• DOCUMENT PASSAGE:
########################################
Behcet disease

Aksel Siva MD (

Dr. Siva of the Istanbul University Cerrahpasa School of Medicine received honorariums from Bayer-Schering AG, Biogen/Gen Ilac of Turkey, Genzyme, Merck-Serono, and Roche for consulting, fees from Novartis as a consultant and advisory committee member, travel and registration reimbursements from Genzyme, and honorariums from Teva for speaking engagements.

)
Francesc Graus MD PhD, editor. (Dr. Graus of the University of Barcelona has no relevant financial relationships to disclose.)
Originally released October 14, 1994; last updated January 1, 2020; expires January 1, 2023

This article includes discussion of Behcet disease, Behçet's syndrome, silk route disease, triple symptom complex, multiple symptom complex of Behcet, Morbus Behcet, oculobuccogenital syndrome, Adamantiades-Behcet disease, neurobehçet, neurobehcet, neuro-Behçet, neuro-Behcet, vasculo-Behcet, entero-Behcet, incomplete Behcet disease, complete Behcet disease, mucocutaneous form of Behcet disease, and neuro-ocular form of Behcet disease. The foregoing terms may include synonyms, similar disorders, variations in usage, and abbreviations.
########################################
• GIVEN DATA:
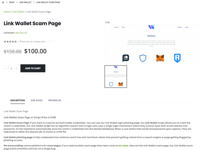Click the quantity input field

point(11,68)
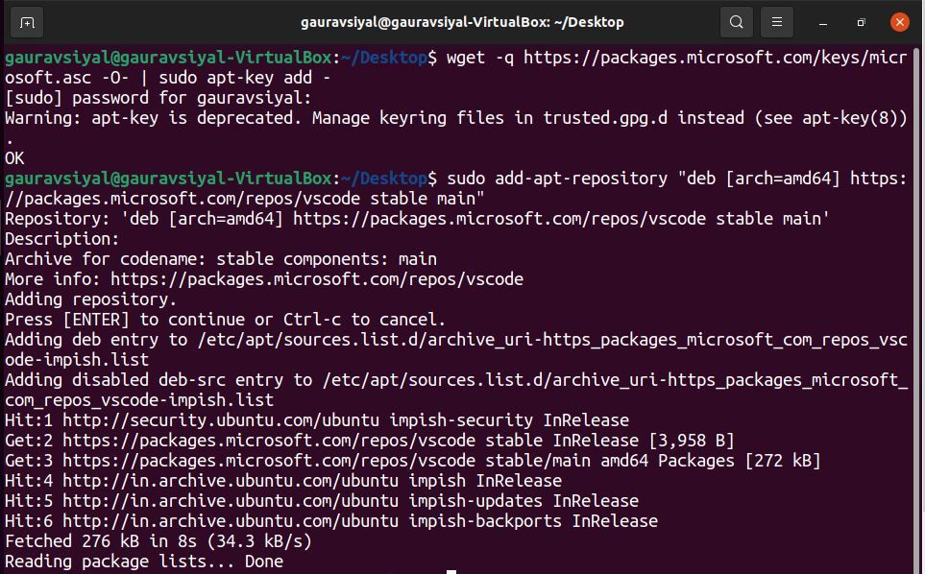Viewport: 925px width, 574px height.
Task: Click the 'sudo add-apt-repository' command text
Action: 557,179
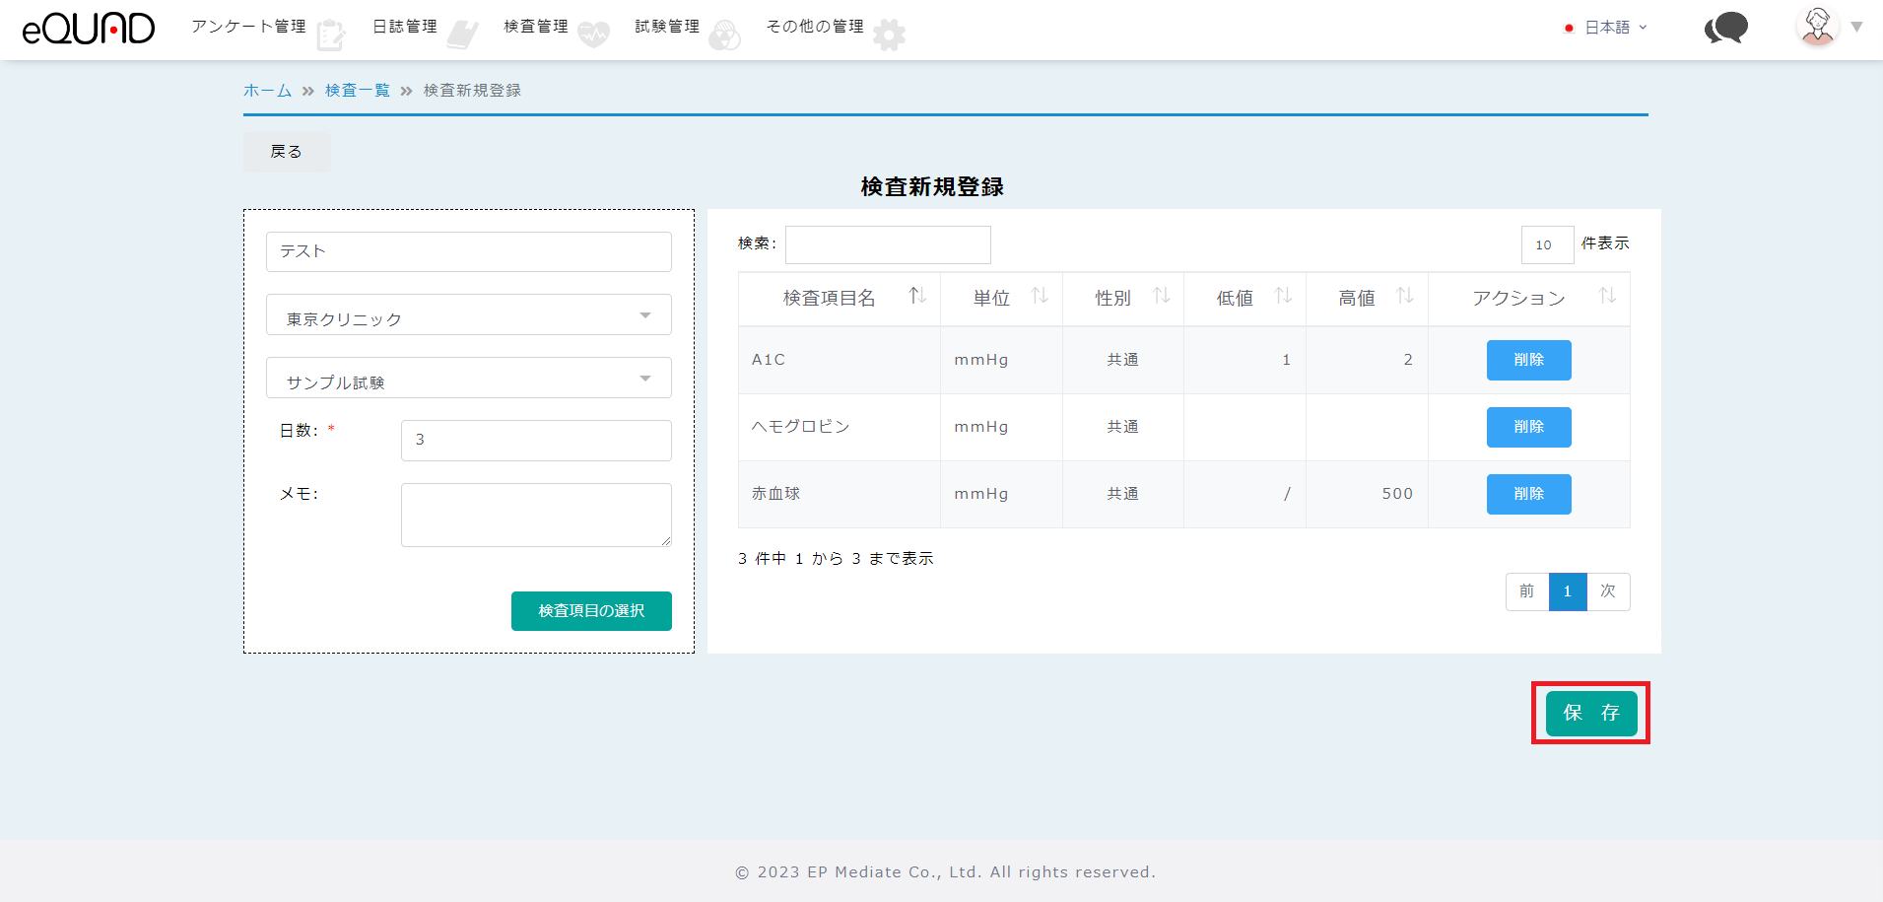Go to 検査一覧 breadcrumb link

tap(357, 91)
########################################
• TASKS TO COMPLETE:
1. According to the Behcet disease passage, when was it last updated?
2. Transcribe everything in the Behcet disease passage from "Dr. Siva of" down to "for speaking engagements.".
The rows have nothing to do with the Behcet disease passage.

• ANSWERS PROVIDED:
1. January 1, 2020.

2.
Dr. Siva of the Istanbul University Cerrahpasa School of Medicine received honorariums from Bayer-Schering AG, Biogen/Gen Ilac of Turkey, Genzyme, Merck-Serono, and Roche for consulting, fees from Novartis as a consultant and advisory committee member, travel and registration reimbursements from Genzyme, and honorariums from Teva for speaking engagements.